Por favor, responda às perguntas abaixo com base no texto sobre a cobertura da imigração.
(a) Que cargos Patricia Mercado ocupa no Conexión Migrante?
(b) Com que projeto o Conexión Migrante iniciou 2025?
(c) De qual coletivo Cindy Espina é membro?

▸ TEXTO DE ORIGEM:
============

Contrabalançar as narrativas de ódio, ouvir a comunidade migrante, proporcionar informações úteis e monitorar políticas migratórias são algumas práticas que jornalistas que informam sobre e para comunidades de migrantes na América Latina recomendam adotar para oferecer uma melhor cobertura de imigração diante da segunda presidência de Donald Trump nos Estados Unidos.

O novo governo na Casa Branca representará múltiplos desafios em termos de comunicação, devido ao clima de medo, confusão e desinformação que se gerou após o presidente eleito anunciar seus planos de controle da imigração.

A imprensa deve estar alerta e preparada para evitar contribuir com esse clima, disseram jornalistas de migração consultados pela LatAm Journalism Review (LJR).

Aprender com os erros

Em termos de cobertura da imigração, durante o primeiro governo de Trump, muitos meios de comunicação erraram ao optar por contar as narrativas dos políticos em vez das dos próprios migrantes, disse Patricia Mercado, fundadora e diretora da Conexión Migrante, um veículo mexicano nativo digital dedicado a informar imigrantes latino-americanos nos Estados Unidos ou em direção ao país. E isso causou muitos danos, acrescentou.

Para este segundo governo Trump, os jornalistas devem trabalhar em conjunto para transformar as narrativas impostas pelos políticos, que muitas vezes geram ódio, medo e divisão, em narrativas mais completas, recomendou Mercado.

Periodistas del sitio mexicano Conexión Migrante.

O Conexión Migrante iniciou 2025 com um projeto para transformar conteúdos em vídeo, com o objetivo de educar os leitores sobre processos e procedimentos. (Foto: Reprodução Conexión Migrante)

"É verdade, Donald Trump nos dá ótimas manchetes. Cada declaração sua é brutal e chama a atenção, e as pessoas a consultam. É uma tentação muito grande", disse Mercado à LJR. "Mas a reflexão sobre o que mais posso fazer deve sempre ficar em segundo plano. Quer dizer, sim, vou publicar isso, mas como posso explicar às pessoas o que aquilo que ele disse realmente significa?"

Cindy Espina, jornalista independente guatemalteca especializada em migração e membro do coletivo Border Narratives from Feminisms, afirmou que existe um consenso entre os jornalistas especializados em migração de que é necessário contrapor as narrativas negativas sobre a migração com narrativas centradas nos direitos humanos ou com ângulos que destaquem os aspectos positivos da migração.

Essas novas narrativas, acrescentou, devem evitar fazer com que os migrantes sejam vistos como "os outros" e mostrar empatia para com eles.

============

▸ DADOS FORNECIDOS:
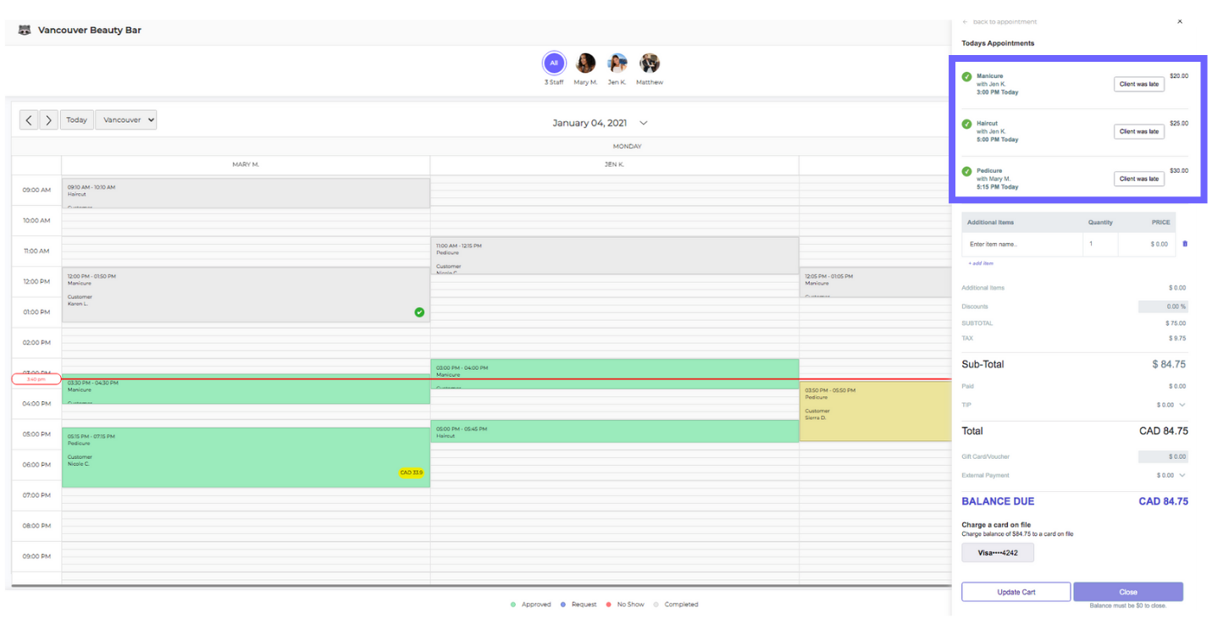
Task: Click the Update Cart button
Action: pos(1016,592)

============

▸ TAREFA CONCLUÍDA:
(a) Ela é fundadora e diretora do Conexión Migrante.
(b) Com um projeto para transformar conteúdos em vídeo, com o objetivo de educar os leitores sobre processos e procedimentos.
(c) Do coletivo Border Narratives from Feminisms.